It's useful to consider the next answer a model will give as being driven largely by three factors: its training data, the fine-tuning and human feedback it got during training (RLHF), and the context (all the previous tokens in the conversation).
The three paragraphs roughly do this:
- The first paragrath tells the model that it's good at answering. Basically telling it to roleplay as someone competent. Such prompts seem to increase the quality of the answers. It's the same idea why others say "act as if youre <some specific domain expert>". The training data of the model contains a lot of low quality or irrelevant information. This is "reminding" the model that it was trained by human feedback to prefer drawing from high quality data.
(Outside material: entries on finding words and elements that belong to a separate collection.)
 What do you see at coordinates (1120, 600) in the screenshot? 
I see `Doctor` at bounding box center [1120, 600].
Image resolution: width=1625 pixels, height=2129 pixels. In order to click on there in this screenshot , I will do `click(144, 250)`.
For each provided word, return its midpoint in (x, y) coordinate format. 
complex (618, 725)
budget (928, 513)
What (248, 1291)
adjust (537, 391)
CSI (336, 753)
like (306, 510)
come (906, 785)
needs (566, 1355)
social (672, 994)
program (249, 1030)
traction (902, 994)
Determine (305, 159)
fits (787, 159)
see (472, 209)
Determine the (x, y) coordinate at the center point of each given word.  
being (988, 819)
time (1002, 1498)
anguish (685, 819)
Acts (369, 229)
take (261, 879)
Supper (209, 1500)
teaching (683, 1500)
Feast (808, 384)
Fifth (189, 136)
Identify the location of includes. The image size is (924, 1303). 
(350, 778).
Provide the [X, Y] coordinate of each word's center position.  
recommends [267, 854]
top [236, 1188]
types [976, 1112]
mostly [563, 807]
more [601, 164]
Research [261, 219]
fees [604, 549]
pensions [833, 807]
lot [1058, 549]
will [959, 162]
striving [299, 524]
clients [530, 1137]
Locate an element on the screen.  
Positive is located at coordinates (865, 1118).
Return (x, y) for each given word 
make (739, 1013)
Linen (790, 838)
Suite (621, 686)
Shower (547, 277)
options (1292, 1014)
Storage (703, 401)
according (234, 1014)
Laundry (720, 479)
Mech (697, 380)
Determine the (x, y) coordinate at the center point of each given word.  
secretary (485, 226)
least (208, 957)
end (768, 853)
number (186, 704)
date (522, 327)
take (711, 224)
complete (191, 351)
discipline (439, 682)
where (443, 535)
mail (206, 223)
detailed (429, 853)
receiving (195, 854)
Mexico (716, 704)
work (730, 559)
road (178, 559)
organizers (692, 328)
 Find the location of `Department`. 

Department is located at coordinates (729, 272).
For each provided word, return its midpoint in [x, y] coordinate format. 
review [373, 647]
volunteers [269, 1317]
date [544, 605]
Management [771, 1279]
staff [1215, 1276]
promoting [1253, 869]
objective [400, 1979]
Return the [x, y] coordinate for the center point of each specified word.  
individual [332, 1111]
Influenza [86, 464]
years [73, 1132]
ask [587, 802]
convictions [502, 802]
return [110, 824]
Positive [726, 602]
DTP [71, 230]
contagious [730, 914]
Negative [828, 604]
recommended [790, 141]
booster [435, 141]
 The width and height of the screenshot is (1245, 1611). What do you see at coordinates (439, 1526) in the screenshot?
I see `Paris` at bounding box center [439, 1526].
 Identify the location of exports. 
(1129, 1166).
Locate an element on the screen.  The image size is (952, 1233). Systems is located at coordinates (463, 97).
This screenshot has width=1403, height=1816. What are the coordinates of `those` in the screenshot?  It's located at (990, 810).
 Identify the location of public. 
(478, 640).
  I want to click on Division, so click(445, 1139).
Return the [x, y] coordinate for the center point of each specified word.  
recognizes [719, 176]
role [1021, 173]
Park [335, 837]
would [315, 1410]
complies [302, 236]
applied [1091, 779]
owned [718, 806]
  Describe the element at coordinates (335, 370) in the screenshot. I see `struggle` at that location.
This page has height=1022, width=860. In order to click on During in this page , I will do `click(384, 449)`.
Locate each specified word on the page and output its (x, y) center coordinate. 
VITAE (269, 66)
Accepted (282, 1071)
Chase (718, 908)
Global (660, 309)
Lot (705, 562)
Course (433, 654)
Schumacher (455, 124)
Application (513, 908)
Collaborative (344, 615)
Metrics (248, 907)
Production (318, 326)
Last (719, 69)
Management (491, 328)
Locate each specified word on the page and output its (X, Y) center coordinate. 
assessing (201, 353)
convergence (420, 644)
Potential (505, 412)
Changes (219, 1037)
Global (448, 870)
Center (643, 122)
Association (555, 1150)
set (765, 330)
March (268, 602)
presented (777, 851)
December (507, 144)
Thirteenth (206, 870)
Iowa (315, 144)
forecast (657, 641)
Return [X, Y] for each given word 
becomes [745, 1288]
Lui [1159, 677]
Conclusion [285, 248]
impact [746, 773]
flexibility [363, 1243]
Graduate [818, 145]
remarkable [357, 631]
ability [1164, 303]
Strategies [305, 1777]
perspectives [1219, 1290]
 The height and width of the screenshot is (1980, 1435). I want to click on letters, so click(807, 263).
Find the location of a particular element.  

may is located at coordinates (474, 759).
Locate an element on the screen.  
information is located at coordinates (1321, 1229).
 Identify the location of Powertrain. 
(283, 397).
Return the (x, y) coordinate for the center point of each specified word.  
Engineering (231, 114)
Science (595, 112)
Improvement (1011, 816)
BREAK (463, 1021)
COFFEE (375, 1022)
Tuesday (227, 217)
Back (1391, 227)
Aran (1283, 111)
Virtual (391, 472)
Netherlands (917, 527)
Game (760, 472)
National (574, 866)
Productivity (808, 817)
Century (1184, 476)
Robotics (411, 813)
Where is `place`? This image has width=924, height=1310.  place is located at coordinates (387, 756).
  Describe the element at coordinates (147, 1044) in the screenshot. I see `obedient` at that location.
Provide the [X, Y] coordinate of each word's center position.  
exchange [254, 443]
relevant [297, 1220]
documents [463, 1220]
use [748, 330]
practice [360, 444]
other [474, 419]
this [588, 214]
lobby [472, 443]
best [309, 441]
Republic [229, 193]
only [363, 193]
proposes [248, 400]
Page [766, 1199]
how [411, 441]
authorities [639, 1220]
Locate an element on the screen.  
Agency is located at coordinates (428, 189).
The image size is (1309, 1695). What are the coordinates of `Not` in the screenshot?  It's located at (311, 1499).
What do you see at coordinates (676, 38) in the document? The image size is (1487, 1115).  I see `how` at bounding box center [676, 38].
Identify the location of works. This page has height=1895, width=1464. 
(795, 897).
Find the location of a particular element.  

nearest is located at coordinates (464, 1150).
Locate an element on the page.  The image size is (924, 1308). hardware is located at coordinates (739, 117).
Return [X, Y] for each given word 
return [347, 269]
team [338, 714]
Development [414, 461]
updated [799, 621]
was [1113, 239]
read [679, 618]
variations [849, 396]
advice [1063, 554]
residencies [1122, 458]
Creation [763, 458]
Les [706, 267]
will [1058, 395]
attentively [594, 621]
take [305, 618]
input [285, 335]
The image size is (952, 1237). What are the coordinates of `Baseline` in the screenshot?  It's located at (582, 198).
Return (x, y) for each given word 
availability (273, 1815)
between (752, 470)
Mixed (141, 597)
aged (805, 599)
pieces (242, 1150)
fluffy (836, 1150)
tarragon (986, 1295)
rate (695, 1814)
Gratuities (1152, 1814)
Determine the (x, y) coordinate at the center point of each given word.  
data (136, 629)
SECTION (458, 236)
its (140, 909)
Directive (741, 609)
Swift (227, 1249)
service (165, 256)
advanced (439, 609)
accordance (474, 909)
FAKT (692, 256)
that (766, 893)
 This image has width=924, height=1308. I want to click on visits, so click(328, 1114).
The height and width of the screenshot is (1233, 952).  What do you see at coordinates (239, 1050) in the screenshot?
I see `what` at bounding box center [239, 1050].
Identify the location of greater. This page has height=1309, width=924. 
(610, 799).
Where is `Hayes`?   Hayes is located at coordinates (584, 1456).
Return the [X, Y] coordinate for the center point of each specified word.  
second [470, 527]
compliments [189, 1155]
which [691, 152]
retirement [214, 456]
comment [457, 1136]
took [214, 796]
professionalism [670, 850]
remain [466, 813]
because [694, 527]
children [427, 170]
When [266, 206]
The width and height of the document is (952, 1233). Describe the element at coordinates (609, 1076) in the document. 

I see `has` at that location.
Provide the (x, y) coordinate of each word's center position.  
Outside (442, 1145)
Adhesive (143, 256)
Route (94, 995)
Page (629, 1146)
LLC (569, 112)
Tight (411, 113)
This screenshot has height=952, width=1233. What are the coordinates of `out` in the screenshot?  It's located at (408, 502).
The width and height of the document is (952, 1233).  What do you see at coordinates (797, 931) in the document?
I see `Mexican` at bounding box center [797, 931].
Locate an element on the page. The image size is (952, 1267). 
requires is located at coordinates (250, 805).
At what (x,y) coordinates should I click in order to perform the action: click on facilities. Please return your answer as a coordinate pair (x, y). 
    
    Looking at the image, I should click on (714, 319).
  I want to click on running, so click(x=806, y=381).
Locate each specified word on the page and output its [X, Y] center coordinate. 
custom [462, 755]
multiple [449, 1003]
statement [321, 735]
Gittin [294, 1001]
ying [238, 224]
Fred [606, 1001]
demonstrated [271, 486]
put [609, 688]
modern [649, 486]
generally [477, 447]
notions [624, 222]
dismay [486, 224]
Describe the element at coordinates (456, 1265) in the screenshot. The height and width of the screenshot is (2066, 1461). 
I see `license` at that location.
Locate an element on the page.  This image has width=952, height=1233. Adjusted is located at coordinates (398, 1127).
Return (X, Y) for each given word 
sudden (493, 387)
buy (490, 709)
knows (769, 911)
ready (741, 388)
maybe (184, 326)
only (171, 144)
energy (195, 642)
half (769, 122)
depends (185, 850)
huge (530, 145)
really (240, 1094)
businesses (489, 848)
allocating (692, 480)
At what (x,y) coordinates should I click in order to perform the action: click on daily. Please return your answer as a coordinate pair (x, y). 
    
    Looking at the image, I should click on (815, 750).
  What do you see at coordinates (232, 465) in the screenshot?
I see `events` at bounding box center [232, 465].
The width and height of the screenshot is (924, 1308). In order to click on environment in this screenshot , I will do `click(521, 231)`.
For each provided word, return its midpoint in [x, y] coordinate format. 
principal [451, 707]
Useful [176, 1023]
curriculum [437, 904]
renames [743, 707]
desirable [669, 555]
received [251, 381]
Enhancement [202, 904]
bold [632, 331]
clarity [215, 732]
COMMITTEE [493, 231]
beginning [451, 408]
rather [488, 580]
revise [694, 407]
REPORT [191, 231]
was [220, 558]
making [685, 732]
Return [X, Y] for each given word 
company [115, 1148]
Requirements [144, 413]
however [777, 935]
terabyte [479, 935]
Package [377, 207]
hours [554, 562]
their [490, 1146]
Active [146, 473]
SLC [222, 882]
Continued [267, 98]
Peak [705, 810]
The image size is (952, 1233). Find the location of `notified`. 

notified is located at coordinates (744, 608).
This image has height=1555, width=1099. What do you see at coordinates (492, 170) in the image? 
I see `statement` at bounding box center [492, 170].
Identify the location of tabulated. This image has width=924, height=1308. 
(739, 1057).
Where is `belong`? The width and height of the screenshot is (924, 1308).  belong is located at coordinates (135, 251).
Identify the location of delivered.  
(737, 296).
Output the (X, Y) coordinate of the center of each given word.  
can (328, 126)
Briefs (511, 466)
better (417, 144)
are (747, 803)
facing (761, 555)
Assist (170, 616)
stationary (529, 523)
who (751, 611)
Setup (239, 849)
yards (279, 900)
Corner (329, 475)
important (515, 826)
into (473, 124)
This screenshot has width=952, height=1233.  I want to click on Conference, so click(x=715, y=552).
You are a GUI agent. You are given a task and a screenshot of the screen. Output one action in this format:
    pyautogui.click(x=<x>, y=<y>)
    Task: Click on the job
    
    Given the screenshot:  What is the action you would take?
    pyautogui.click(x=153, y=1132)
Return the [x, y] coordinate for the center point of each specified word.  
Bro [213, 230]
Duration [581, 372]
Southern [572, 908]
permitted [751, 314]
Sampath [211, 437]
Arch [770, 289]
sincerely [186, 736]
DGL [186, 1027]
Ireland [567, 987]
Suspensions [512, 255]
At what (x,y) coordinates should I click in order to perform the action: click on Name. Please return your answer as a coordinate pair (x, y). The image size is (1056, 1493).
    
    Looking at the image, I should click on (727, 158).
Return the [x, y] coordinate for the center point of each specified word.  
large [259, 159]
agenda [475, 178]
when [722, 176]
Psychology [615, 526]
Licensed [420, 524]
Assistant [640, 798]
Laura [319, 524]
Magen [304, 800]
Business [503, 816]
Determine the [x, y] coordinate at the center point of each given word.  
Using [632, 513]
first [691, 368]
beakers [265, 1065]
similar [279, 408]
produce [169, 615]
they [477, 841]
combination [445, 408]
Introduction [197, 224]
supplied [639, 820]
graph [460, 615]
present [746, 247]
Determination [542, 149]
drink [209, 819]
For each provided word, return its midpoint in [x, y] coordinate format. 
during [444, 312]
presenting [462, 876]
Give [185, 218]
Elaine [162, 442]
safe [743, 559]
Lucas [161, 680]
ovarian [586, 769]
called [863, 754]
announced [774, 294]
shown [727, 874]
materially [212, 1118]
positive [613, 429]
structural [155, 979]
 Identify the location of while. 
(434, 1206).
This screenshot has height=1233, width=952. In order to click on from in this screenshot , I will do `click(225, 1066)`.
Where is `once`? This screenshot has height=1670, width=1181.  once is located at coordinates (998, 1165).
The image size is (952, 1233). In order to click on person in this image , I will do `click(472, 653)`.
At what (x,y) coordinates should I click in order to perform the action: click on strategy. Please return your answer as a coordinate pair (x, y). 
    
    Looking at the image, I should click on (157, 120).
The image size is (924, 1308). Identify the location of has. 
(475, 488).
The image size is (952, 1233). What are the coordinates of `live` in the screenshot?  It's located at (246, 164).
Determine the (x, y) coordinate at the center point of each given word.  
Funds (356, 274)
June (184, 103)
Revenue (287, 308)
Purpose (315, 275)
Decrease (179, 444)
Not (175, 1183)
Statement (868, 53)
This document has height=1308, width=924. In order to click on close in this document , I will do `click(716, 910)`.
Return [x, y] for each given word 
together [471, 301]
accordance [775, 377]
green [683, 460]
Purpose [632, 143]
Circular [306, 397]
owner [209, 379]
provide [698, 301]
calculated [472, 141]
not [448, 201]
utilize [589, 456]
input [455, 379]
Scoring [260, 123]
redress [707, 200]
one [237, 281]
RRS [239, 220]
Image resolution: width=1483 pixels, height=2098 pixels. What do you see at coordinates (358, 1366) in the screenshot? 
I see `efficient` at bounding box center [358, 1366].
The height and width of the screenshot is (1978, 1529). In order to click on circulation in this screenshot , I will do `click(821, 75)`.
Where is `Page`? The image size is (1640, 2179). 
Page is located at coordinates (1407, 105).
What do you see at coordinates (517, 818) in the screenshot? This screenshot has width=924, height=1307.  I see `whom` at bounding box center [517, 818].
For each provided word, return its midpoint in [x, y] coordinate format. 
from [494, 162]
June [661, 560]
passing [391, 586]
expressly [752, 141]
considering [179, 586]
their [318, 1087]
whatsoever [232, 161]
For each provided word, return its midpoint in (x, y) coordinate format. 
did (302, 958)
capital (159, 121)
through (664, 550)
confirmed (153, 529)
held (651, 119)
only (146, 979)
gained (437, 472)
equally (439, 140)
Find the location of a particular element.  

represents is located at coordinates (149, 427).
- The second paragraph tries to influence the structure of the output. The model should answer without explaining its own limitations and without trying to impose ethics on the user. Stick to the facts, basically. Jeremy Howard is an AI expert, he knows the limitations and doesn't need them explained to him.
- The third paragrah is a bit more technical. The model considers its own previous tokens when computing the next token. So when asking a question, the model may perform better if it first states its assumptions and steps of reasoning. Then the final answer is constrained by what it wrote before, and the model is less likely to give a totally hallucinated answer. And the model "does computation" when generating each token. So a longer answer gives the model more chances to compute. So a longer answer has more energy put into it, basically. I don't think there's any formal reason why this would lead to better answers rather than just more specialized answers, but anecdotally it seems to improve quality.